[Task prompt] Collect each line of the records containing the string "button".
########################################
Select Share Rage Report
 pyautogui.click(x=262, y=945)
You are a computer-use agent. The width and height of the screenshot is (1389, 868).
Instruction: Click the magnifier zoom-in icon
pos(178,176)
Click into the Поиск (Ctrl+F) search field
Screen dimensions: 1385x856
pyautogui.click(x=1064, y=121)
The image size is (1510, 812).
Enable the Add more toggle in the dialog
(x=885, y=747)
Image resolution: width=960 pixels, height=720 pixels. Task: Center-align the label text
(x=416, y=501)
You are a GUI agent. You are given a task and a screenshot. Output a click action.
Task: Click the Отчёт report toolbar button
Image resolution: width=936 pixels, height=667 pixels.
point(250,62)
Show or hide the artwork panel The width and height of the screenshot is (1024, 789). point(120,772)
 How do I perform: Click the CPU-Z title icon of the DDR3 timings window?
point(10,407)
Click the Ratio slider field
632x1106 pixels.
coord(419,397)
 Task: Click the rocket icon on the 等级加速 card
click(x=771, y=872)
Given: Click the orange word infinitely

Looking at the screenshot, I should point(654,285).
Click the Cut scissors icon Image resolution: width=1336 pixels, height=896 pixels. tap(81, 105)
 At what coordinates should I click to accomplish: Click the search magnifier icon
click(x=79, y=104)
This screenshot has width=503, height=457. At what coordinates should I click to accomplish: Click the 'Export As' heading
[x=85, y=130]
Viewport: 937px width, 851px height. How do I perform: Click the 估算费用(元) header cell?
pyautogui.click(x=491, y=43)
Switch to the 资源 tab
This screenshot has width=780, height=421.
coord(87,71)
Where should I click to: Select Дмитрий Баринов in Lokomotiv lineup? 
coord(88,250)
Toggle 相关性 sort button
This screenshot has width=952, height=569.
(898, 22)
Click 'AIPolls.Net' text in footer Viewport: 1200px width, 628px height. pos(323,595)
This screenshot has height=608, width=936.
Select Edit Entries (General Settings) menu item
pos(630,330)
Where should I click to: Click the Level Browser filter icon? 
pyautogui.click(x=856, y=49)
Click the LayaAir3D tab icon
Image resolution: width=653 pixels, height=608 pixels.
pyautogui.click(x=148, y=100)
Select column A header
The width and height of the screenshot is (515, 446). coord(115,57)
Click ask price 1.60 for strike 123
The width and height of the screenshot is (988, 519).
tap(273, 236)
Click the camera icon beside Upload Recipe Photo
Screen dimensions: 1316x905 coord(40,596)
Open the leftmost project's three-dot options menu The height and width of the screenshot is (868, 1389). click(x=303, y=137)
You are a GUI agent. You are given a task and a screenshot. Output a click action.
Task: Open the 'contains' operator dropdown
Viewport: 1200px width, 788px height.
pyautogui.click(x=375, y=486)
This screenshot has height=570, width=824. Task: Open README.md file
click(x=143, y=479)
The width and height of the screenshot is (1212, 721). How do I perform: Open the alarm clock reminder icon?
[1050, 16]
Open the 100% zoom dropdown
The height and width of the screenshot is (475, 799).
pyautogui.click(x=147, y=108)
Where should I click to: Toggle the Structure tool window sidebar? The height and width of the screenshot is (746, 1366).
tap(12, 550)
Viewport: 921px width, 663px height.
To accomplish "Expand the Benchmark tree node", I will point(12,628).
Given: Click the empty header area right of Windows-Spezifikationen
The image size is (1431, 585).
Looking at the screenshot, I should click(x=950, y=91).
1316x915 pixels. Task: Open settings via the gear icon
########################################
[Answer to this problem]
Task: Click the Отчёт report toolbar button
Toggle 相关性 sort button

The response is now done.